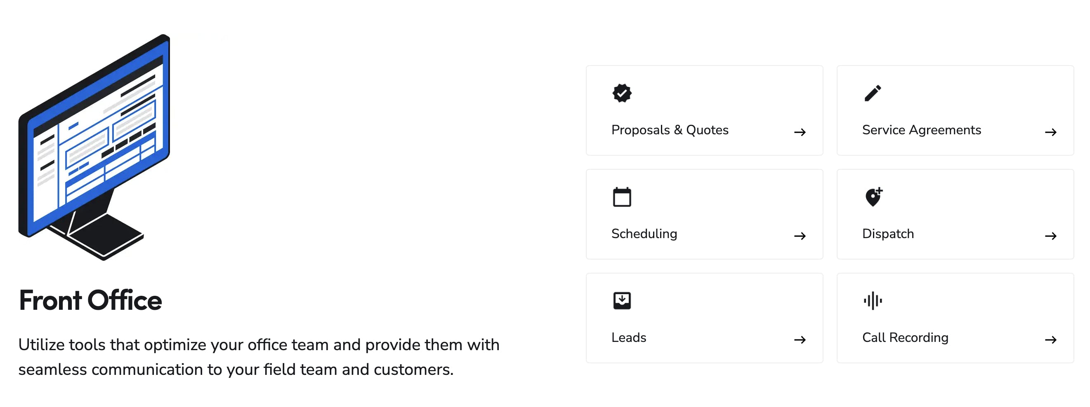This screenshot has height=407, width=1090.
Task: Open the Proposals & Quotes link
Action: click(x=669, y=130)
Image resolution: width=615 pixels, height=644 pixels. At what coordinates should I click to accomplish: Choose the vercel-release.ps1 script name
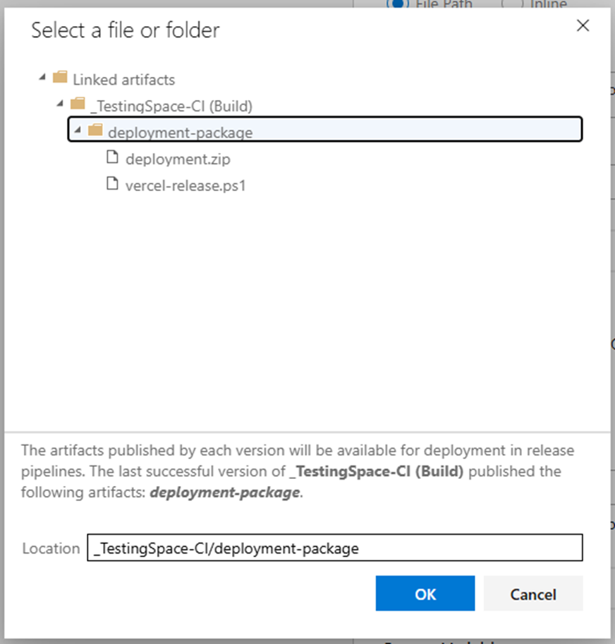[x=185, y=187]
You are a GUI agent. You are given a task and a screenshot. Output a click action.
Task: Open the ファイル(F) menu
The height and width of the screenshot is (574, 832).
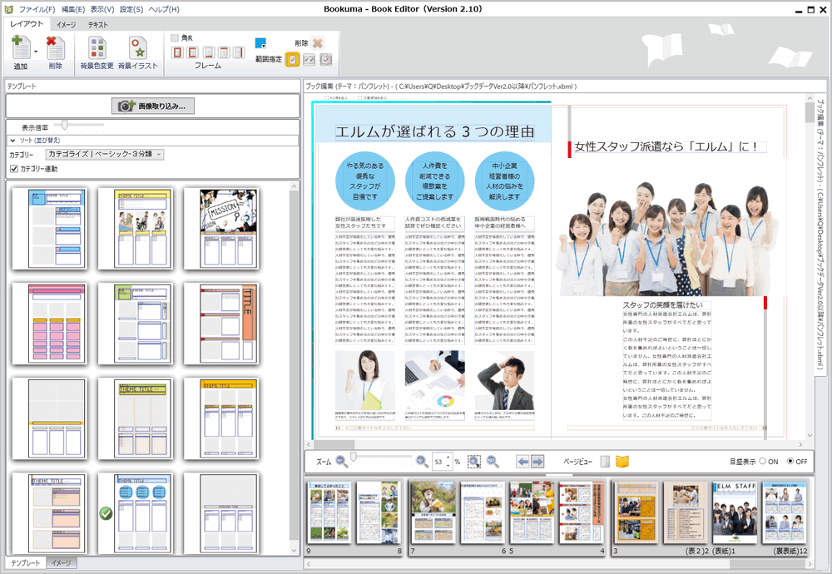point(37,9)
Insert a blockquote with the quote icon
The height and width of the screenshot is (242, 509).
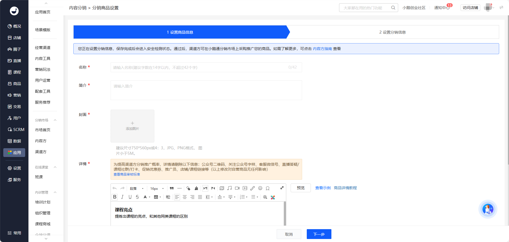pos(172,188)
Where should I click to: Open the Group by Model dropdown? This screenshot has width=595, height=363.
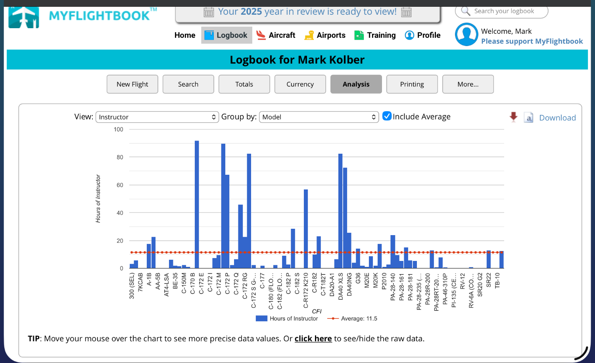pos(319,117)
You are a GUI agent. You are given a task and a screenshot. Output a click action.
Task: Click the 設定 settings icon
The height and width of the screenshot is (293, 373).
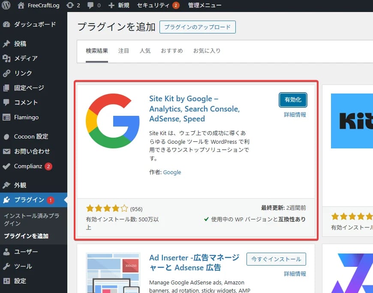(x=7, y=281)
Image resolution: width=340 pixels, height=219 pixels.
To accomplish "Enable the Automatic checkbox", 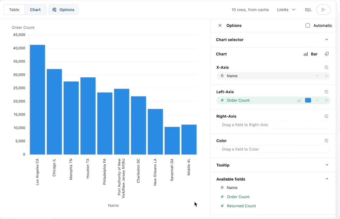I will [x=307, y=25].
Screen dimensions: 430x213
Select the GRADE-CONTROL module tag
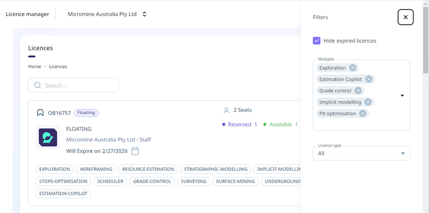154,182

TASK TO CARRY OUT
Where does the word "icon" occur in the data? Copy every line that has it.

PROBLEM SOLUTION
Insert a blockquote with the quote icon
Task: Click the 設定 settings icon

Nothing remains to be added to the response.